• GIVEN INSTRUCTION:
Pull out each line of the data below that includes the string "Task" and list those lines.

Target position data
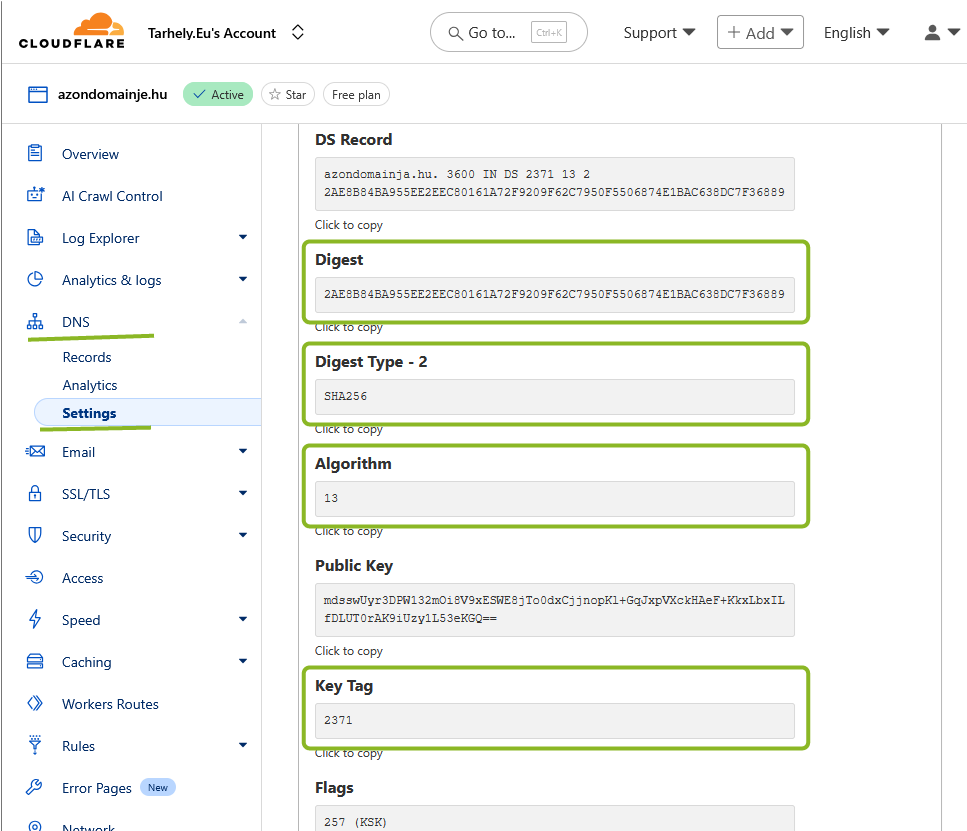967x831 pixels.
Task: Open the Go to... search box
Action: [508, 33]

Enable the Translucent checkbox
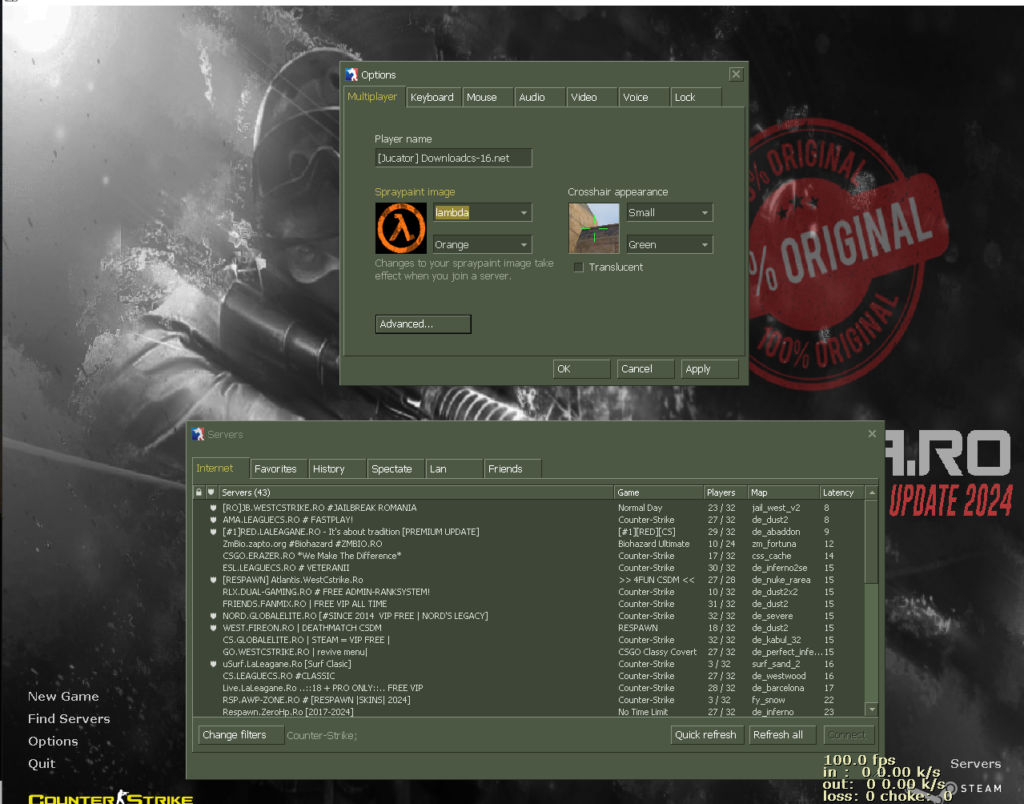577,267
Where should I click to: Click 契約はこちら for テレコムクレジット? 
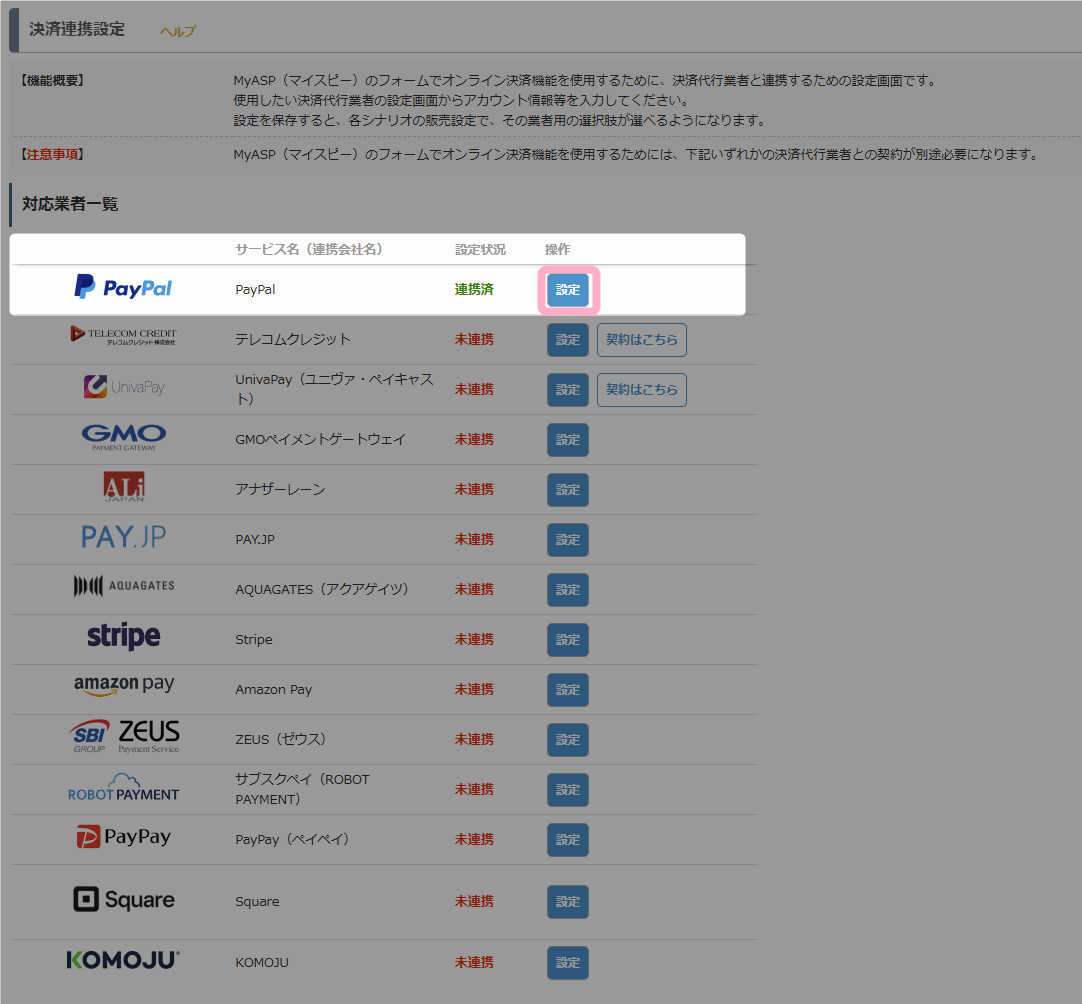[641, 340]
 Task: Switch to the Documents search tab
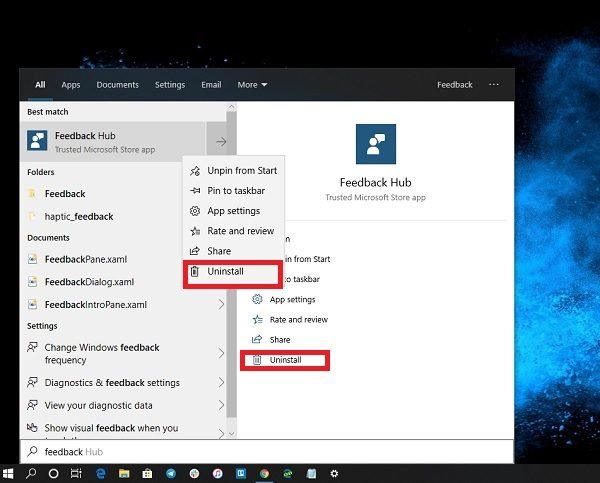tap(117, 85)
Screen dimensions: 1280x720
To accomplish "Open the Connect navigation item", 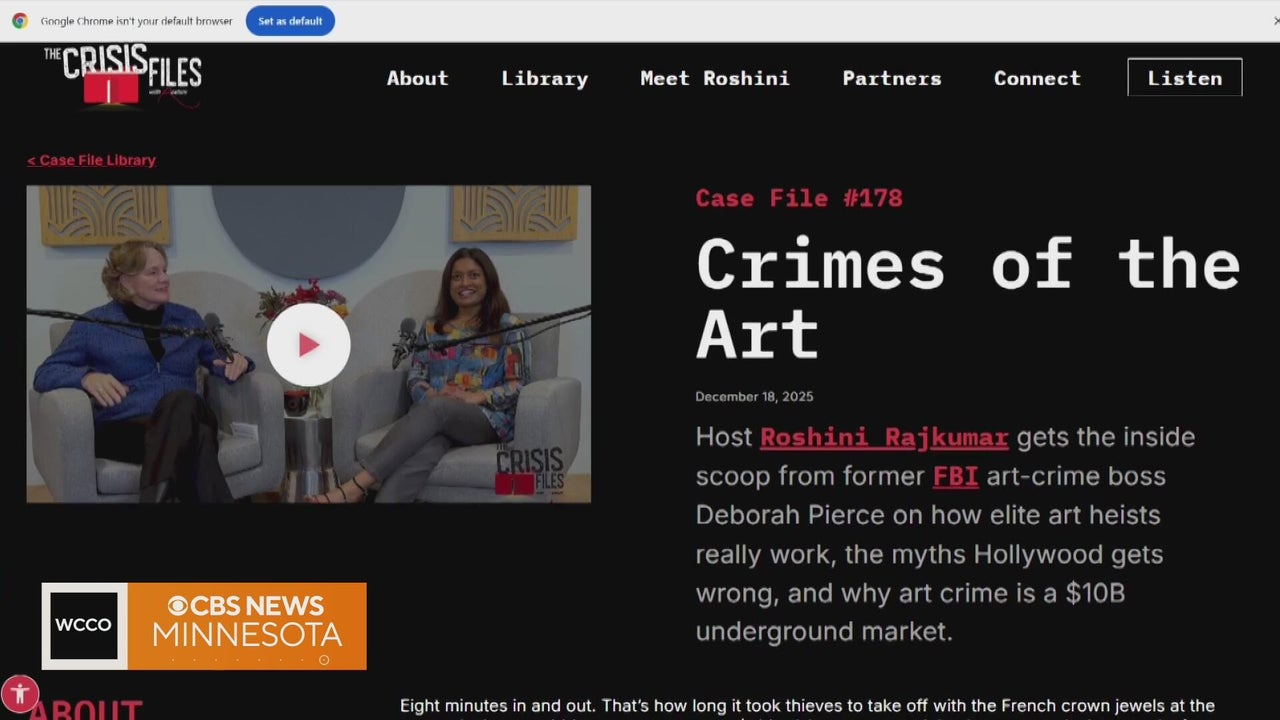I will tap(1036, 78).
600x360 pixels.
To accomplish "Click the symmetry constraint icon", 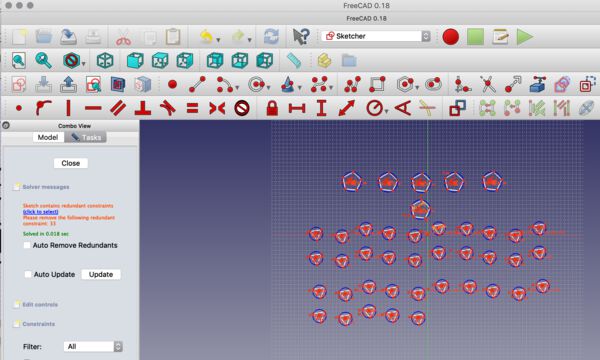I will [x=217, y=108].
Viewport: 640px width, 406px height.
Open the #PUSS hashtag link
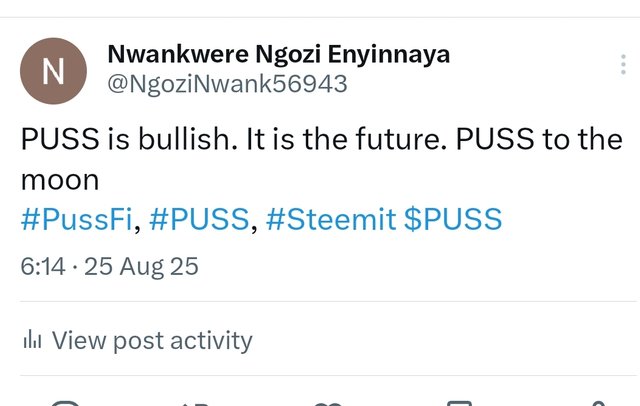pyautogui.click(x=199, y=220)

• FULL OUTPUT:
Task: Open the Go to... search box
 Task: Switch to the Documents search tab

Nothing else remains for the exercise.